POTS can’t be detected on an MRI, CAT scan, or through a blood or urine test. The only reliable way to tell if someone has it is to see if their heart rate spikes when they go from lying down to standing. It’s a relatively simple evaluation, but many physicians didn’t know about POTS until recently. (It wasn’t officially recognized until the 90s.) Before that, when patients came to them with this confusing constellation of symptoms, they often couldn’t give them the answers they needed or, worse, didn’t believe them, Dr. Pederson says. 

“It’s an invisible illness,” she tells us. Someone suffering from it may look healthy and might have perfect bloodwork, which sets them up for medical gaslighting. Dr. Taub says it’s not uncommon for people to get dismissed as either just “being anxious or stressed.” And the emotional toll of not being trusted compounds the physical pain of the condition, Brook says. 

“The world not meeting their needs very well, or being critical or judgemental, or not believing them, makes the suffering worse for a lot of patients,” she tells us.

But as more people (including celebs like Real Housewives alum Bethenny Frankel and the artist Halsey) are becoming sick with the disorder, a larger swath of the medical community, and Americans at large, have come to learn about POTS and its warning signs. And Dr. Taub thinks that patients may be diagnosed a bit faster because of it. 

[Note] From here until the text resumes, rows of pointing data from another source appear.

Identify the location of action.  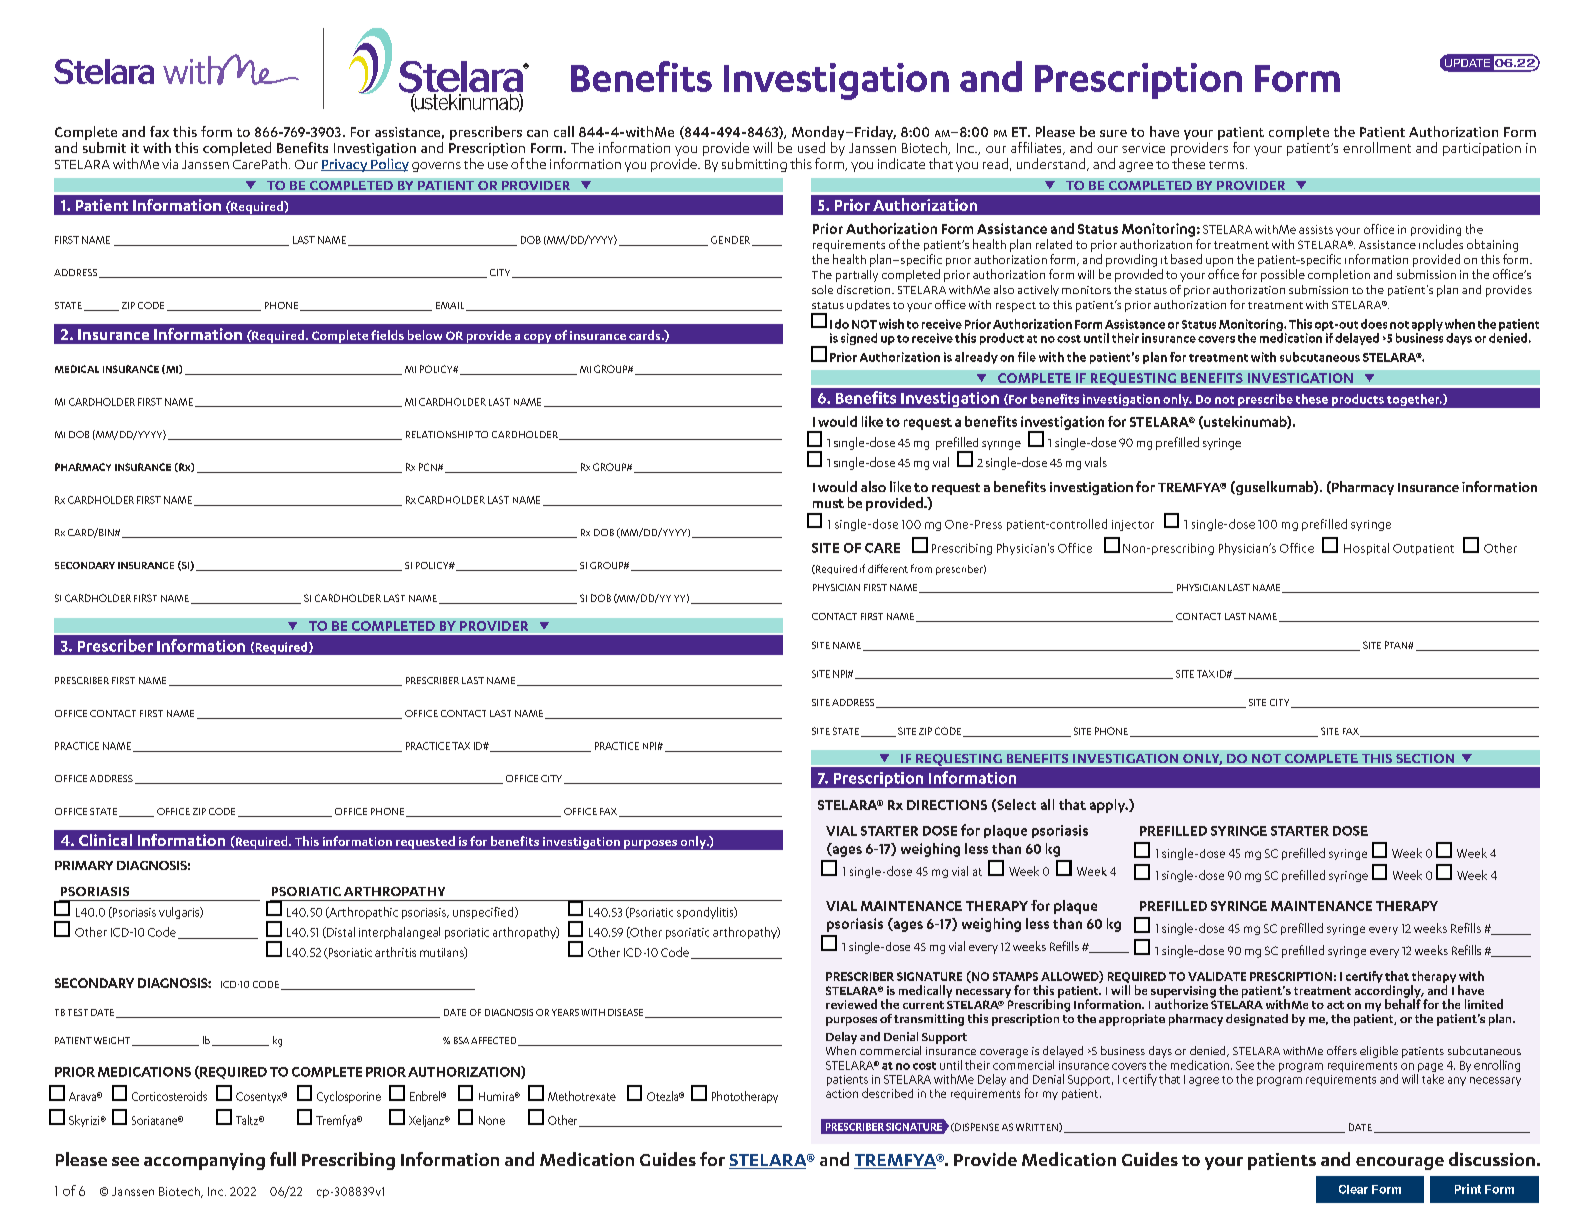
(842, 1093).
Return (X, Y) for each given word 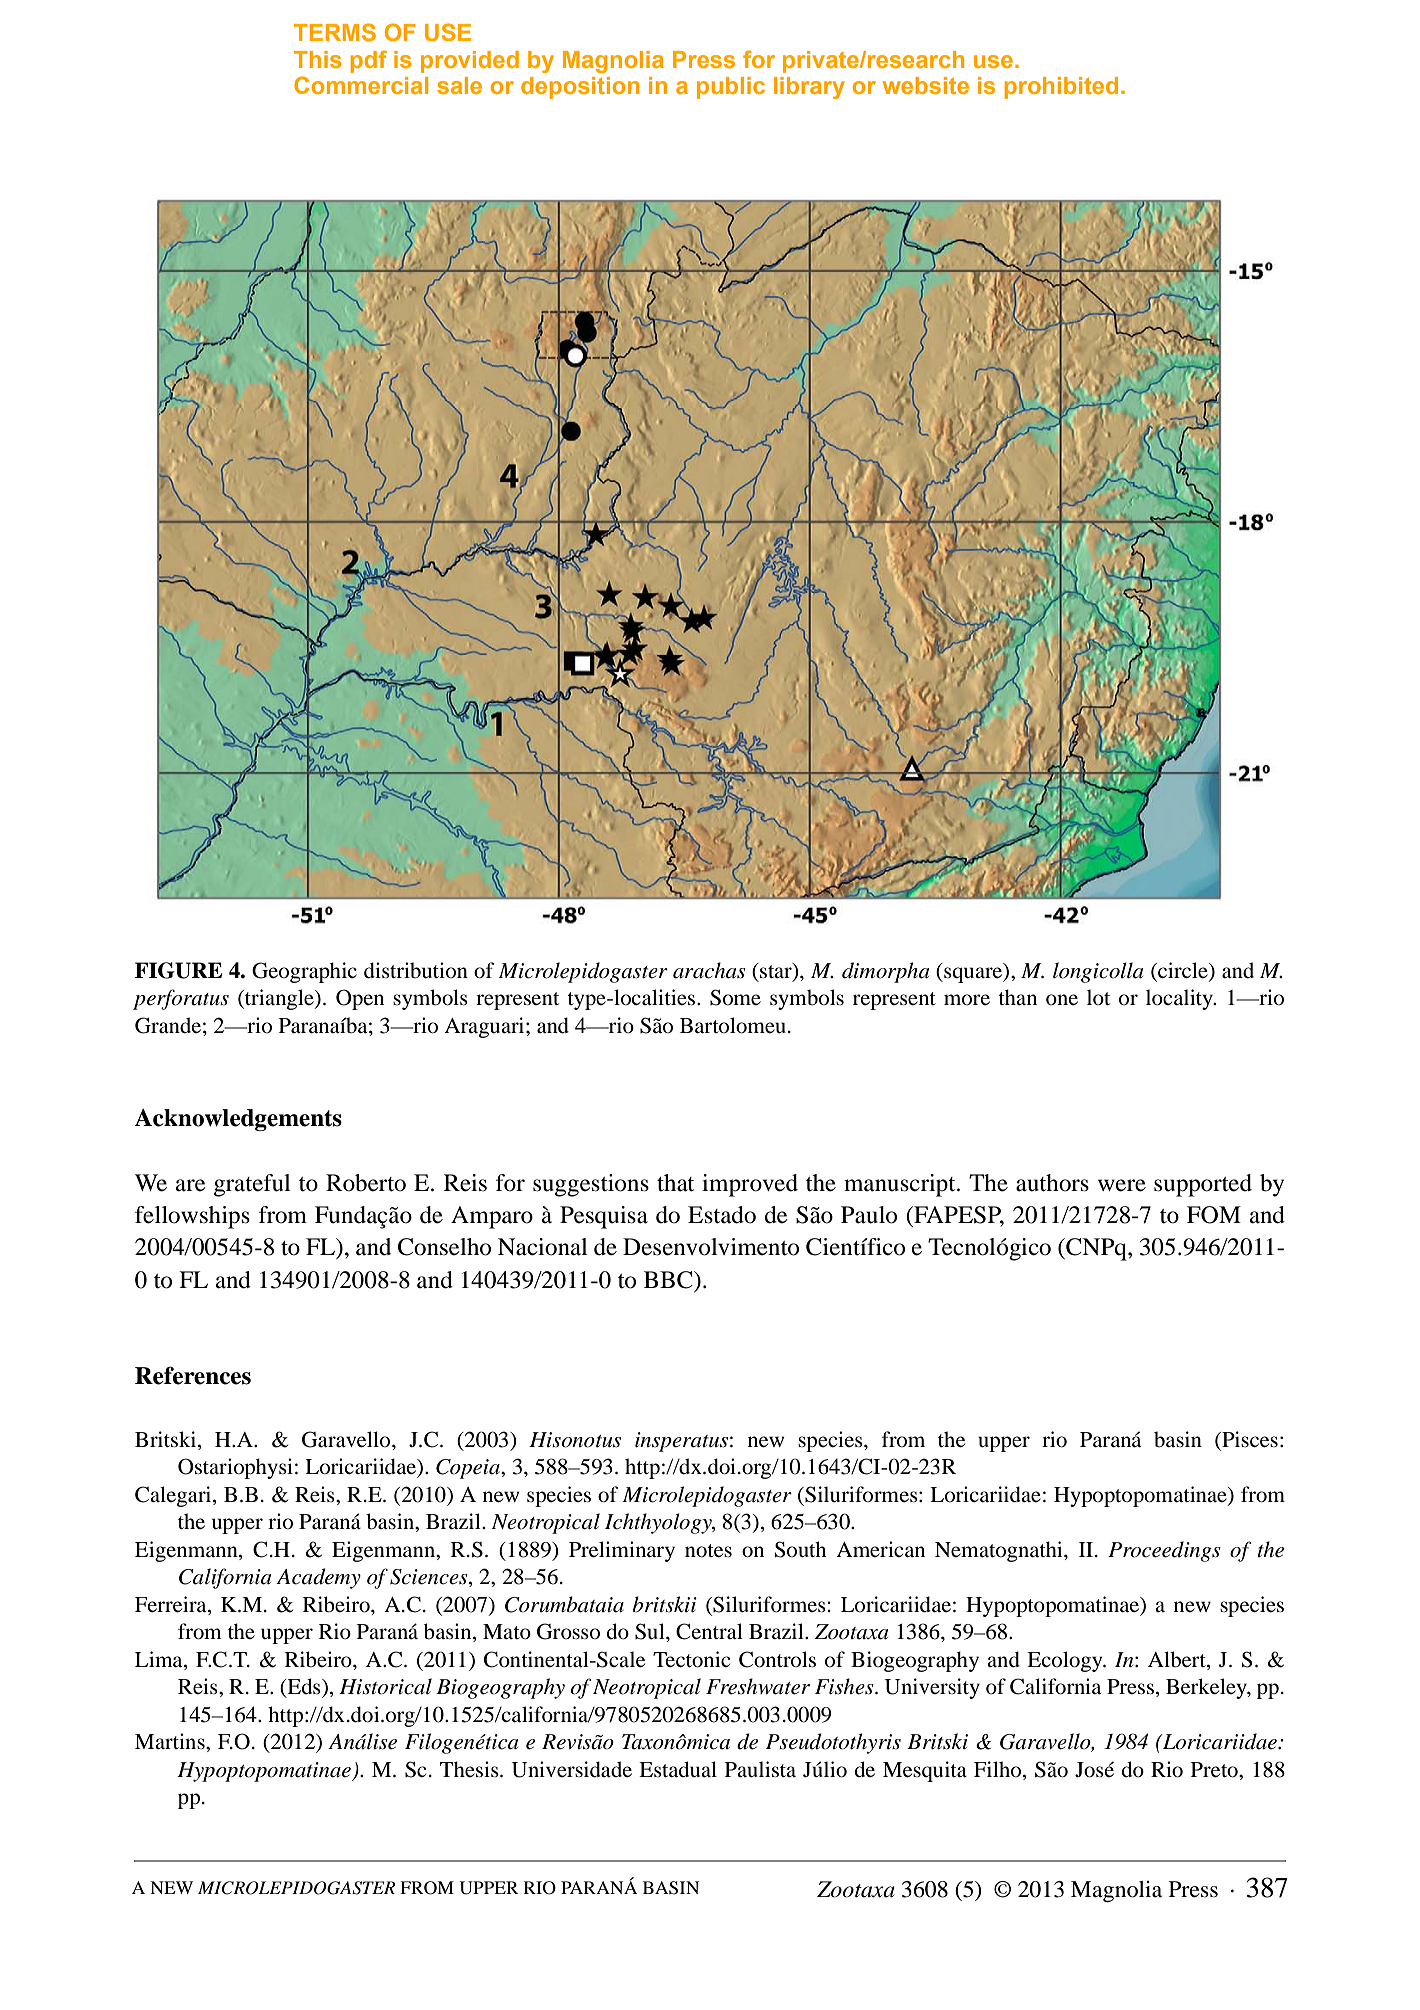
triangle (279, 999)
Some (735, 997)
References (193, 1375)
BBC (669, 1280)
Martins (171, 1741)
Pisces (1249, 1440)
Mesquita (925, 1771)
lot (1098, 997)
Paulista (760, 1769)
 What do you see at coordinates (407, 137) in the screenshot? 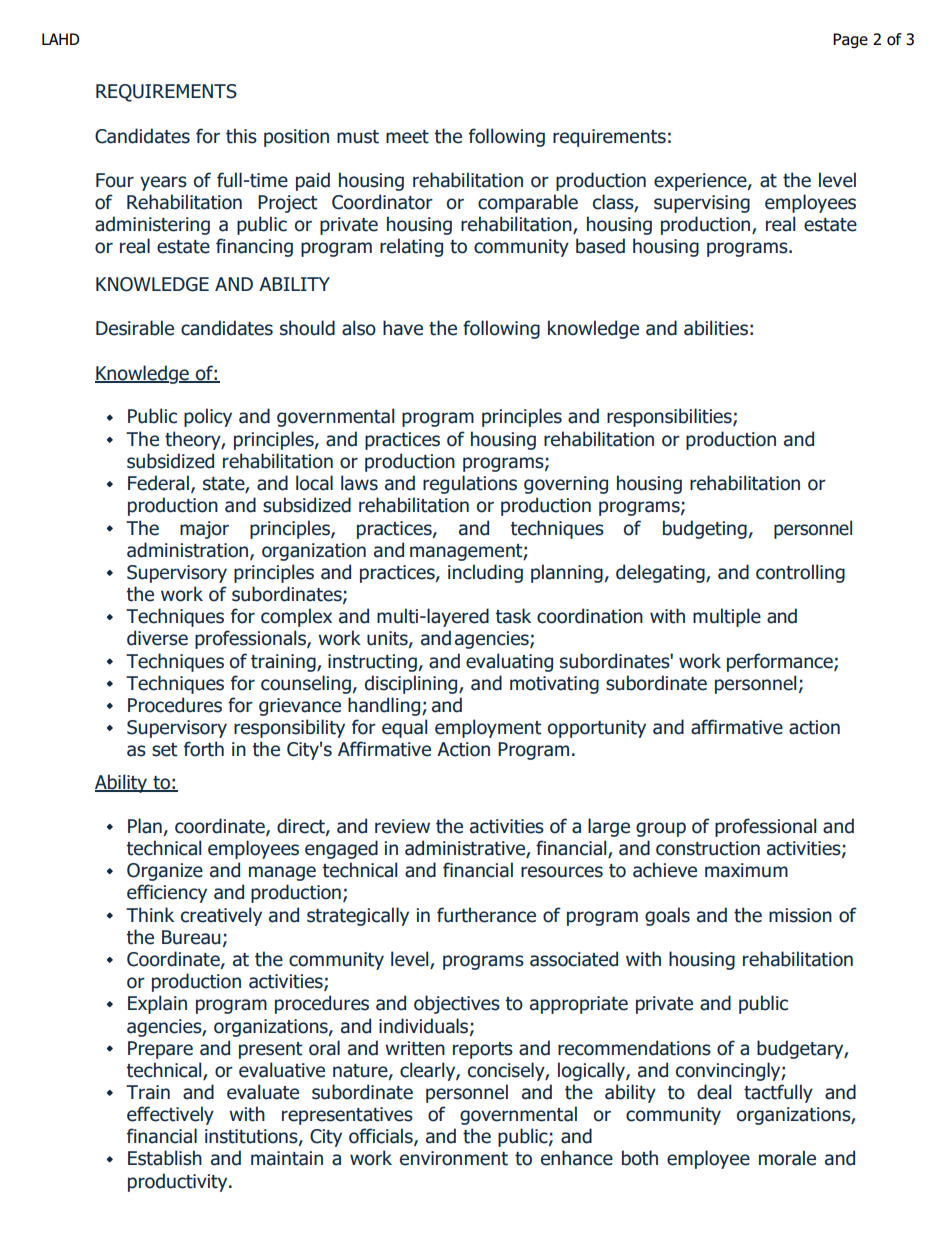
I see `meet` at bounding box center [407, 137].
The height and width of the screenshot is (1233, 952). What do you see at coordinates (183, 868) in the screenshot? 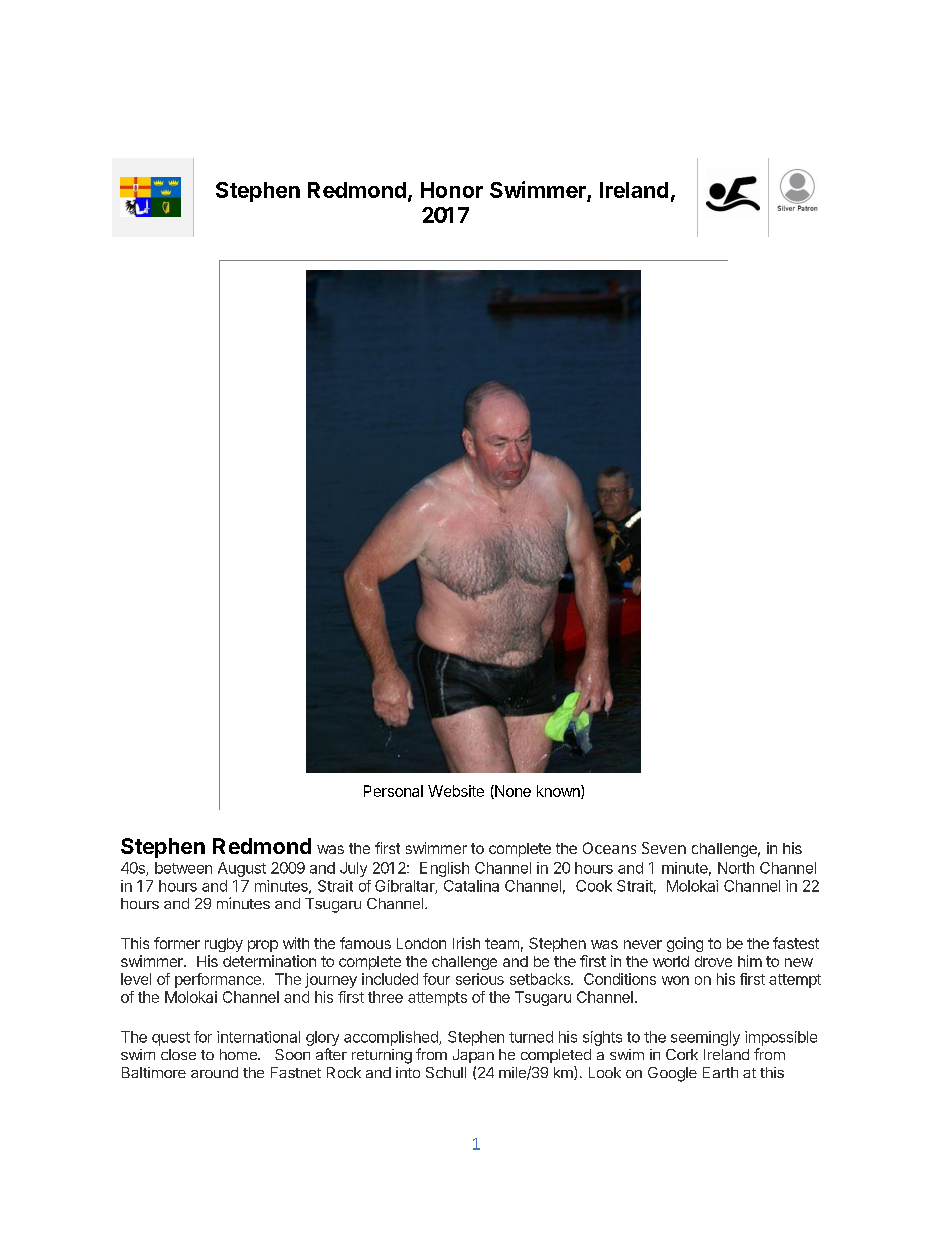
I see `between` at bounding box center [183, 868].
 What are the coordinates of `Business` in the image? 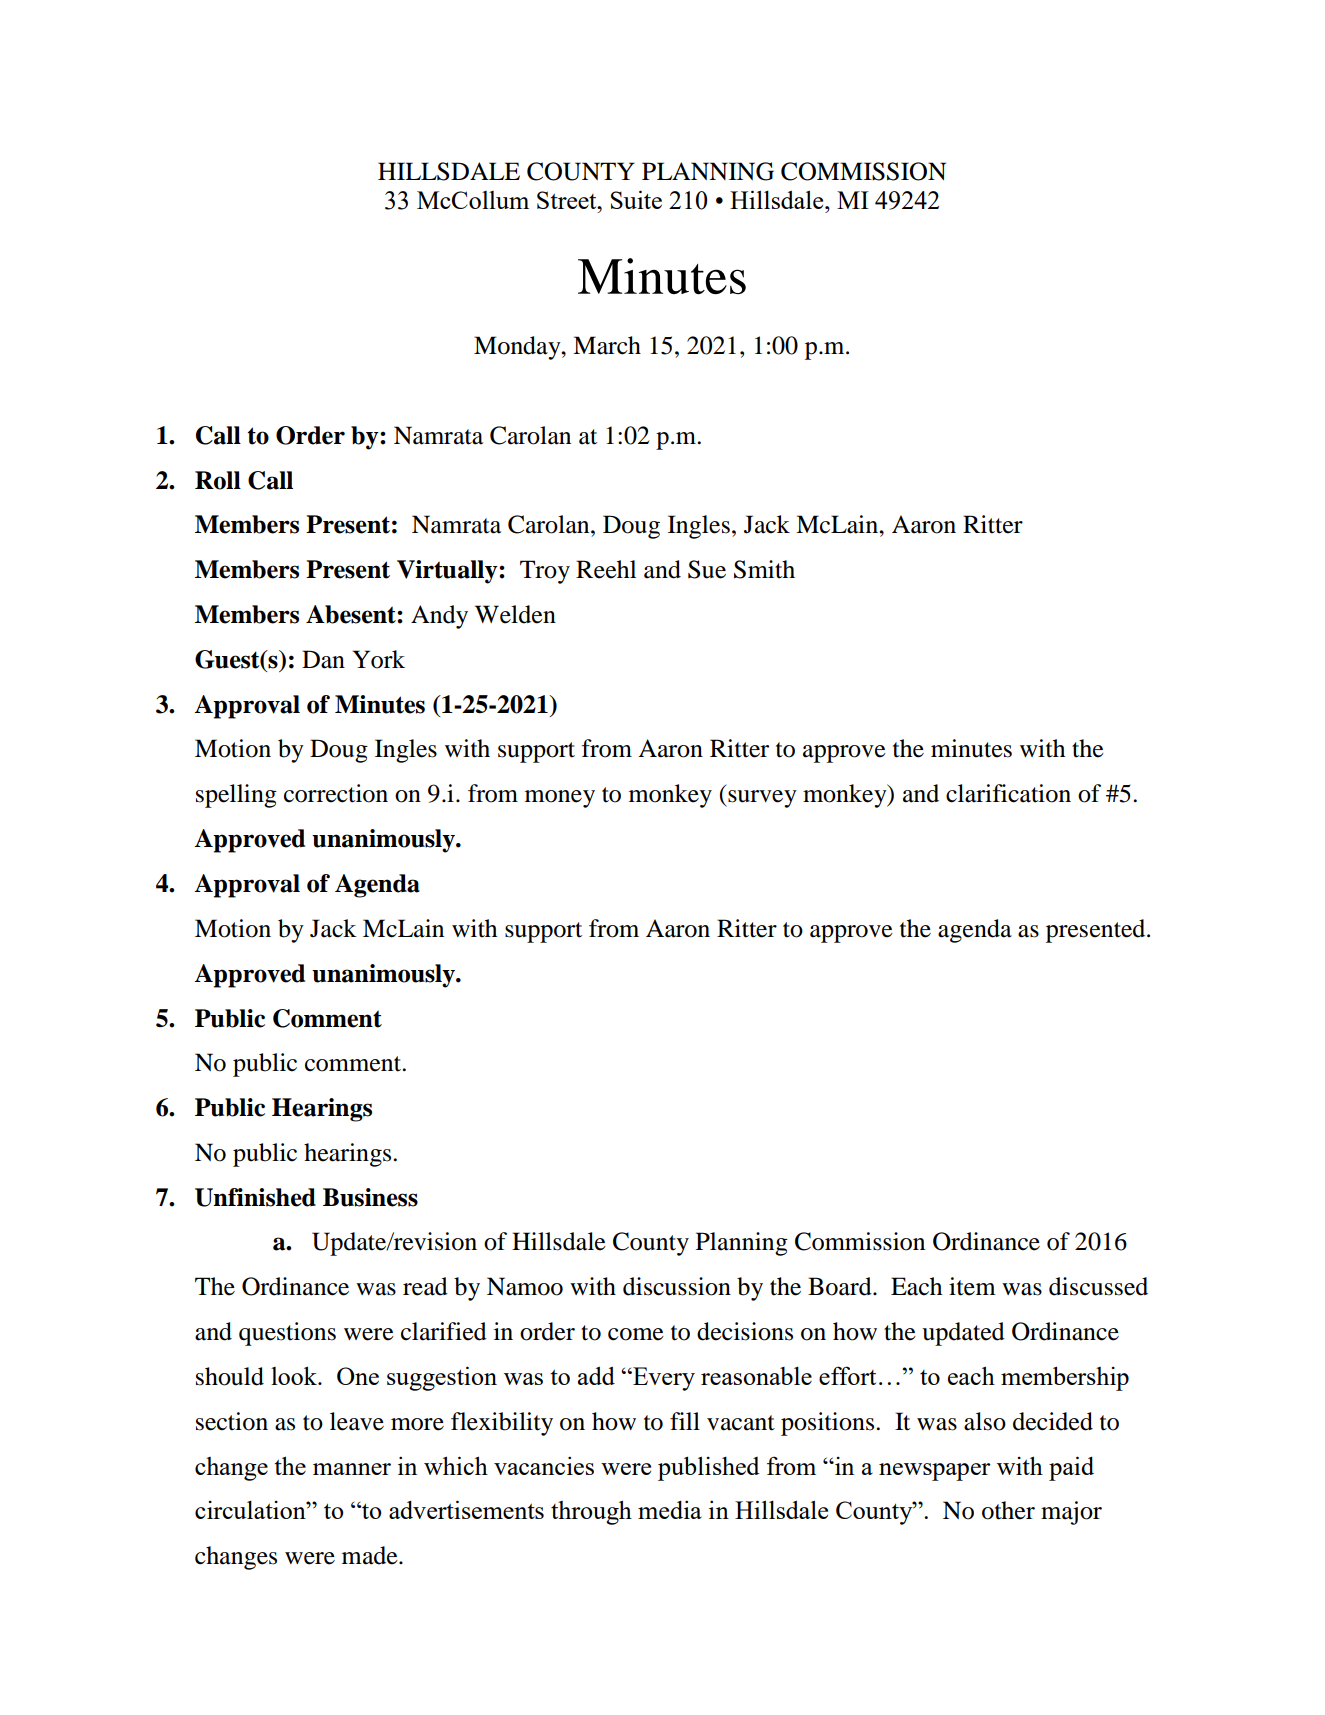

There’s another positive, too — the emergence of national funding for POTS research. The National Institute of Health launched a large-scale effort in 2021 to study and develop new therapies for long Covid and related conditions, including POTS. But currently, there isn’t a cure for the syndrome and not many effective interventions. (Common treatments include drinking tons of fluid and taking salt tablets, which raises blood volume, and wearing compression socks, which helps prevent the blood from pooling in the legs.) But experts are hopeful that new research will change that.

“It’s really the first time that we’re seeing national funding for POTS, which is absolutely fantastic,” Dr. Pederson says. “That really is a silver lining.”